Records from a dataset:
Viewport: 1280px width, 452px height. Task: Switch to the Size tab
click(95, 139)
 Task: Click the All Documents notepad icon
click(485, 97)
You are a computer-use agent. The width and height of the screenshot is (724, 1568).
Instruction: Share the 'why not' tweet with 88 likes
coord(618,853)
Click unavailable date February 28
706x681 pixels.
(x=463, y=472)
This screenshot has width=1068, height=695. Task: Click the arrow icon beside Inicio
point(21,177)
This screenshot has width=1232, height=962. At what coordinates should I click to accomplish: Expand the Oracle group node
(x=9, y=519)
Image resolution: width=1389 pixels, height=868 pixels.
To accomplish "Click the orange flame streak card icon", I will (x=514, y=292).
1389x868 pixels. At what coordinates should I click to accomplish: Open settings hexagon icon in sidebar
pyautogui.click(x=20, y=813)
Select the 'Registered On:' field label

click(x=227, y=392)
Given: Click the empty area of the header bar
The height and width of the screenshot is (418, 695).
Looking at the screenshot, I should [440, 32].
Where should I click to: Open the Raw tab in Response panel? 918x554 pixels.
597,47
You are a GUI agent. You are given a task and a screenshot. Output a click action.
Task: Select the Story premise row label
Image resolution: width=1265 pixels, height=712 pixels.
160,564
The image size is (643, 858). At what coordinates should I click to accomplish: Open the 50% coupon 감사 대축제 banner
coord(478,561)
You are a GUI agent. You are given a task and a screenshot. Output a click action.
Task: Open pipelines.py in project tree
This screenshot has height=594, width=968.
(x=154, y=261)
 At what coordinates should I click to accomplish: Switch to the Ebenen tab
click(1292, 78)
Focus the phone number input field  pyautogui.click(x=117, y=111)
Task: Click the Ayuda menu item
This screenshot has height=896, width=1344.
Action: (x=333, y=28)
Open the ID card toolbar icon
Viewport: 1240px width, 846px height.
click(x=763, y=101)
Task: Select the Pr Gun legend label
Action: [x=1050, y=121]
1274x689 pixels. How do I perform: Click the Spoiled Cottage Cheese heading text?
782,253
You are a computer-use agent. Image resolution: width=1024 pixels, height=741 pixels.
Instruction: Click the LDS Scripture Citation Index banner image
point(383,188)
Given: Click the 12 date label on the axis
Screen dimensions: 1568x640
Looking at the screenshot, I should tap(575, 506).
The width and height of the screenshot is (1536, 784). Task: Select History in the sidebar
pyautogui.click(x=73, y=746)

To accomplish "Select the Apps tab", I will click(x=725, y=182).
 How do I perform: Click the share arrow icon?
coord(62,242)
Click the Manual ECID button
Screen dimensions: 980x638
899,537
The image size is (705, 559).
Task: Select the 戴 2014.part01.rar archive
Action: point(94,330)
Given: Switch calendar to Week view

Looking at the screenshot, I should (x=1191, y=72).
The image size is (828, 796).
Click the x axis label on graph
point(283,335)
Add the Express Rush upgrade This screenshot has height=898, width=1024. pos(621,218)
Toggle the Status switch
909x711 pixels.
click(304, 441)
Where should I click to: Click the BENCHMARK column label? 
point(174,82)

**EXERCISE DIRECTIONS**
Among the lines above, count those that hold the word "will" and give only the count.

**EXERCISE RESPONSE**
2